◆ **Task objective**
Give the listing again, word for word, and let no picture into it.

◆ **Information**
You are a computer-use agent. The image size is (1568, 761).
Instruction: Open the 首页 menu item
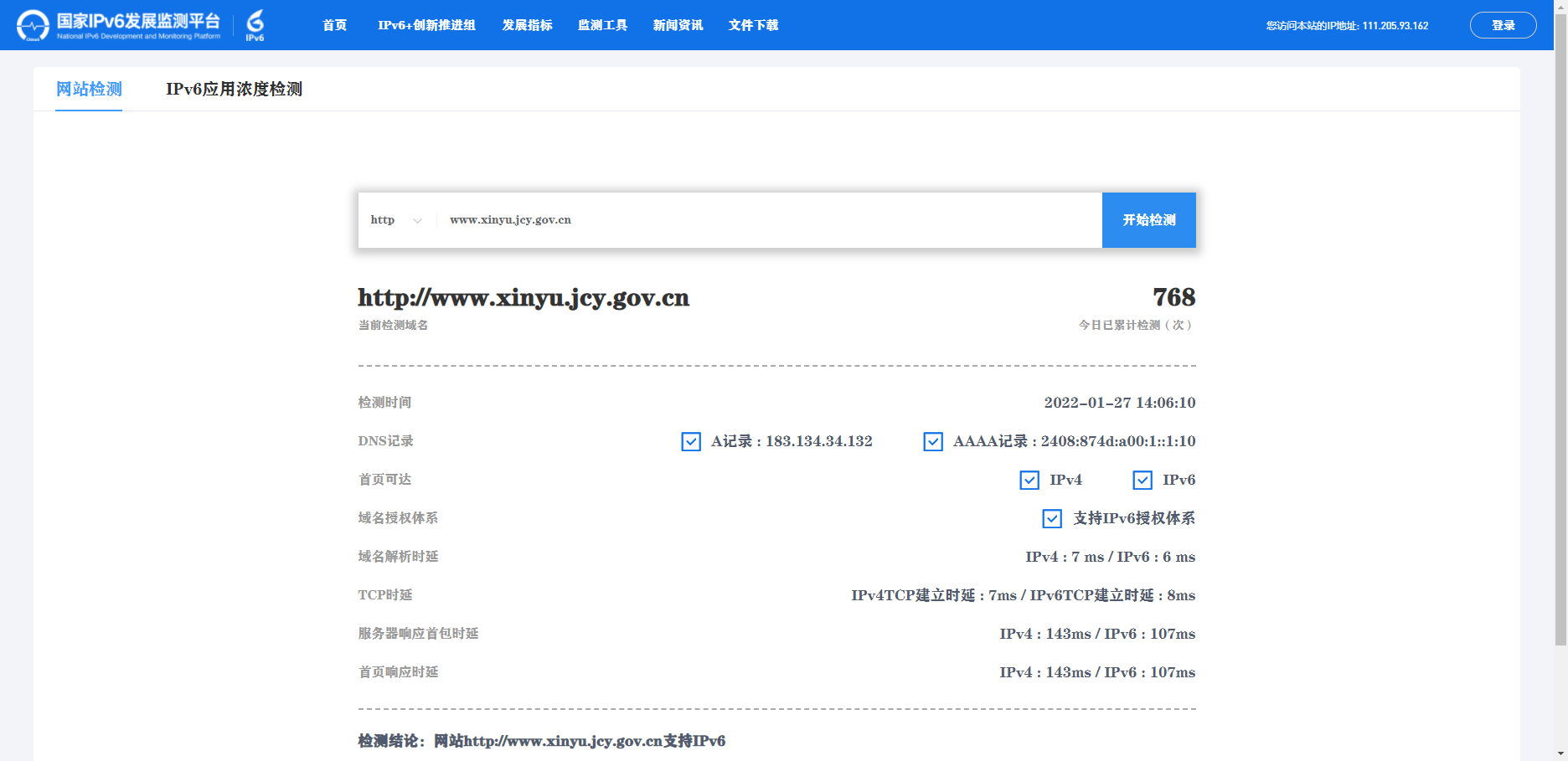[334, 25]
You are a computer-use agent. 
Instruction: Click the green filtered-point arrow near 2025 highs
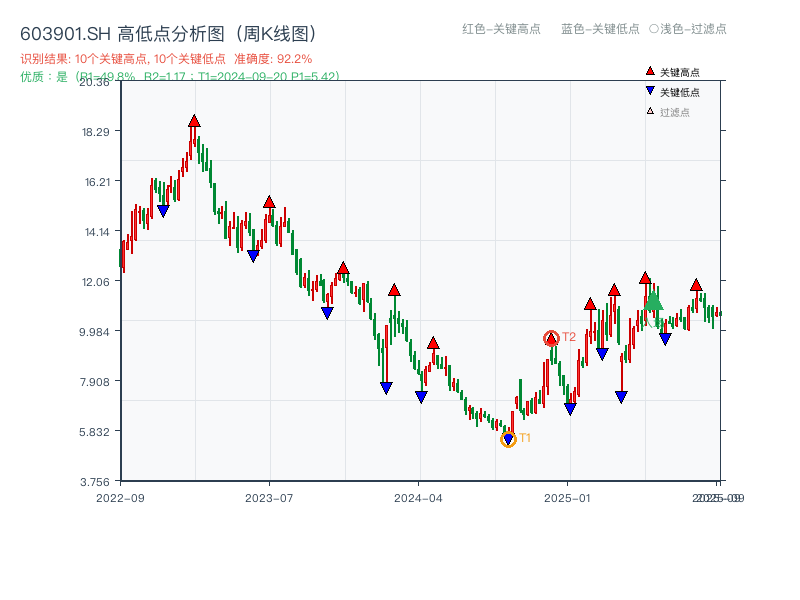click(653, 302)
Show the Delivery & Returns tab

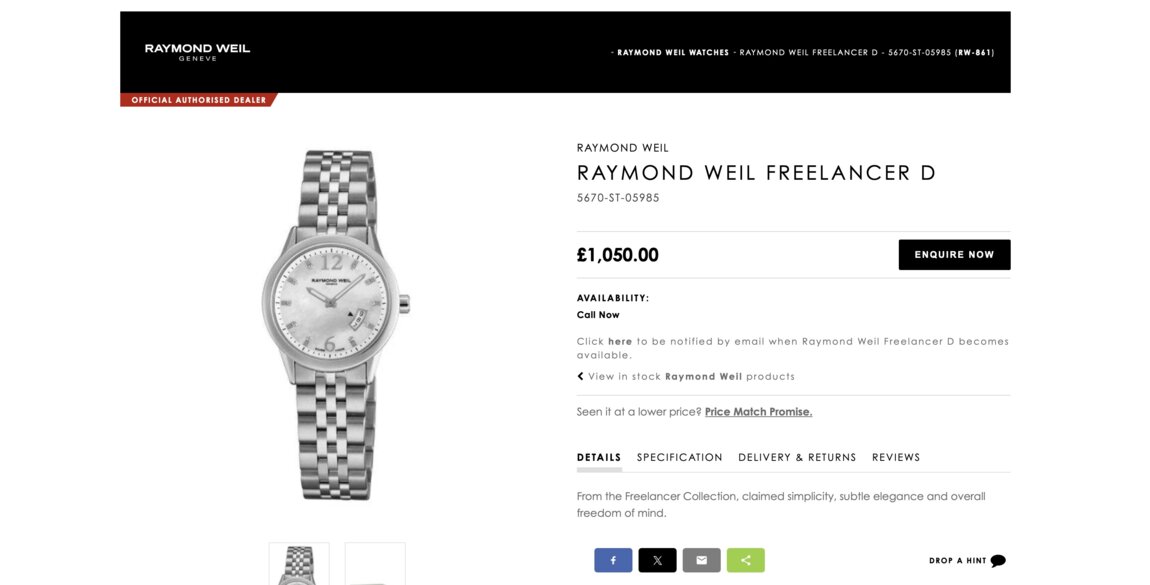point(797,458)
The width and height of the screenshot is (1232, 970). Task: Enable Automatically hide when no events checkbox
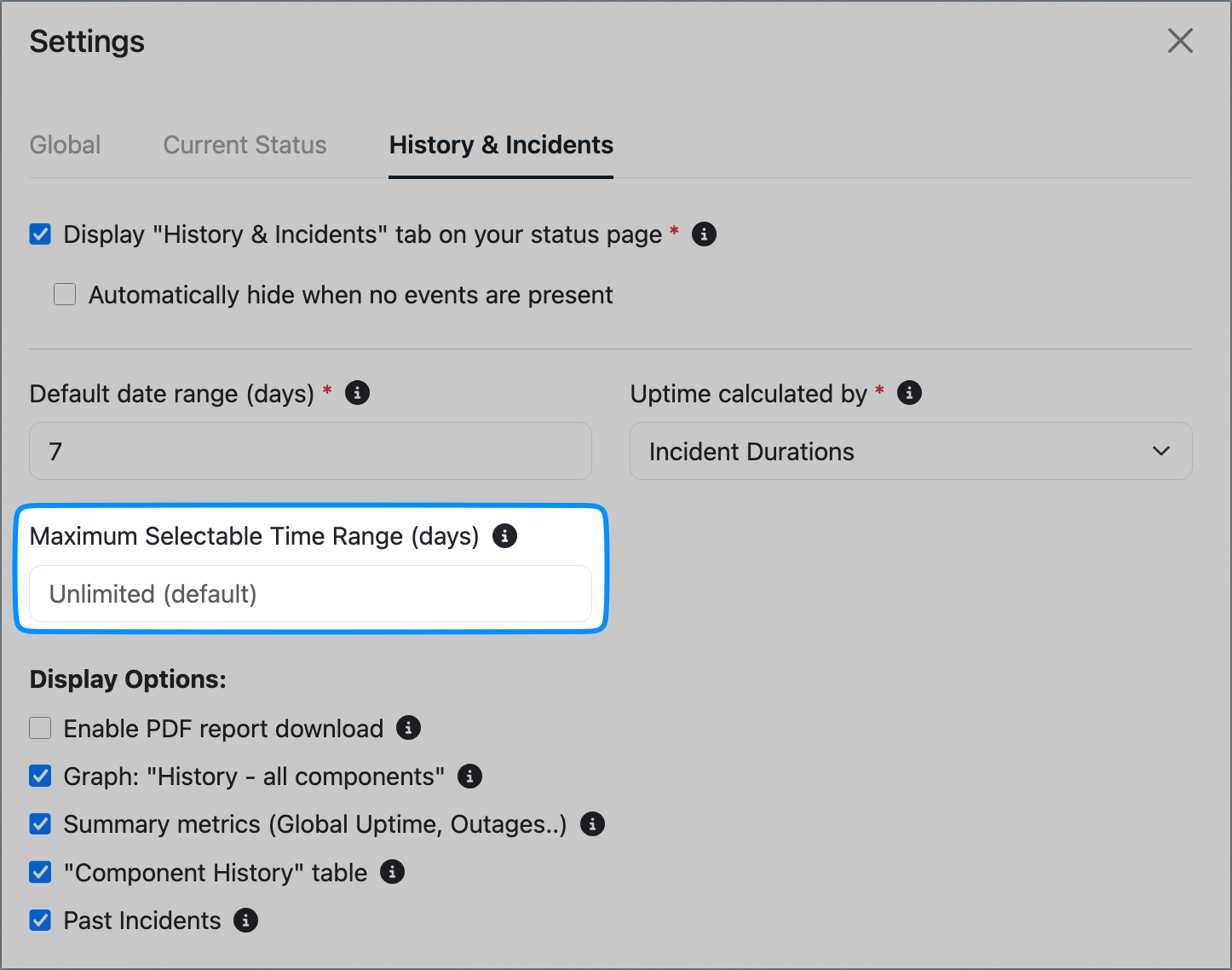click(65, 294)
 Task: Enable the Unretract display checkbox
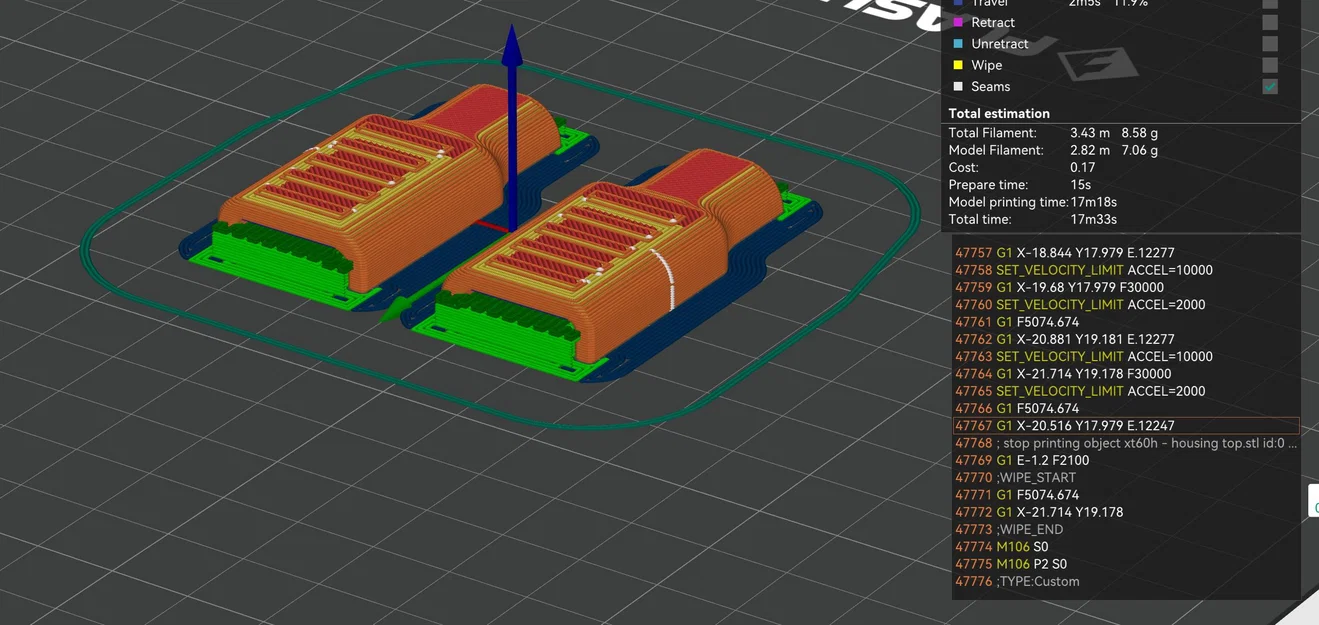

◆ **Answer section**
You are a computer-use agent. The image size is (1568, 761).
Instruction: Open the 首页 menu item
[334, 25]
You are a computer-use agent. 
Instruction: Click the green filtered-point arrow near 2025 highs
click(653, 302)
Show the Delivery & Returns tab

point(797,458)
The width and height of the screenshot is (1232, 970). Task: Enable Automatically hide when no events checkbox
click(65, 294)
 Task: Enable the Unretract display checkbox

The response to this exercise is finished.